Airport Management Expert Discusses Impact of Runway Closure on Airport Revenue

Airport Management Expert WitnessThis case involves a regional airport in the Northeast that ordered a new runway to be constructed by a large specialty construction firm. The runway, which was constructed out of concrete, had only been in use for two years before the runway surface began to degrade significantly. In order to repair the runway, the airport was forced to close down the runway for an extended period of time. During this time, the airport was forced to reduce the volume of daily flights, which caused it to suffer a loss of revenue. The airport claimed that the construction firm used defective concrete in the construction of the runway, directly contributing to the loss of revenue experienced by the airport during the repair.

Question(s) For Expert Witness

  • 1. Please describe your experience managing runway closures.
  • 2. What effect does a closure have on the airport's revenue?

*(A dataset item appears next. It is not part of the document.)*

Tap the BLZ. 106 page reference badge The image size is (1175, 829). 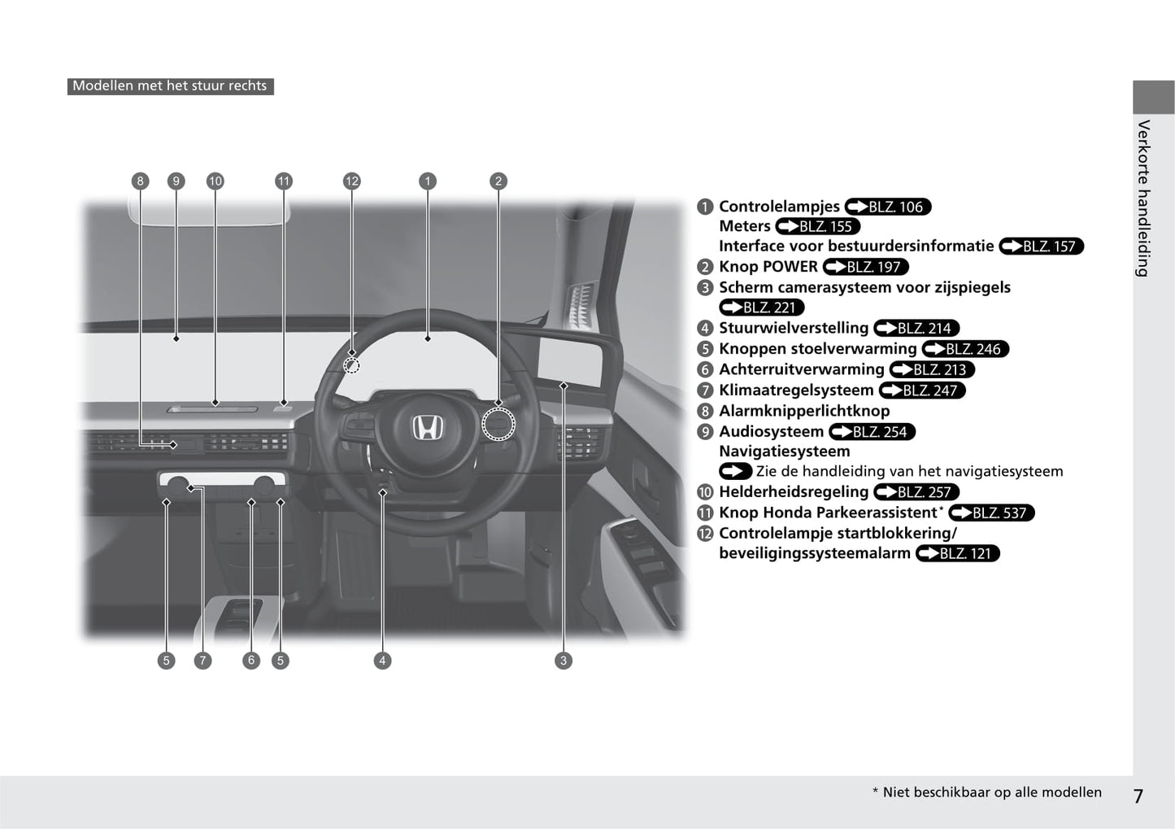888,207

Expert Witness Response E-058111

I can speak to the impacts on the airline operation and very broadly, on the way that airports normally handle such issues. If an airport’s runway close, it does not mean that it loses a direct percentage of its revenue. Airports generate income from landing charges to airlines, which can be calculated by the airport acceptance rate and the maximum landing weight. An airport could adjust in two ways. It could combine flights so the same number of people and the landing weight remain the same. Alternatively, airlines can cut its least profitable flights and thin their schedules to mitigate costs. That is less profitable for the airport, which loses its landing charge. To calculate estimated damages, it is necessary to look at airline schedules in the airport before and after the runway’s closure and to identify what aircraft were landing.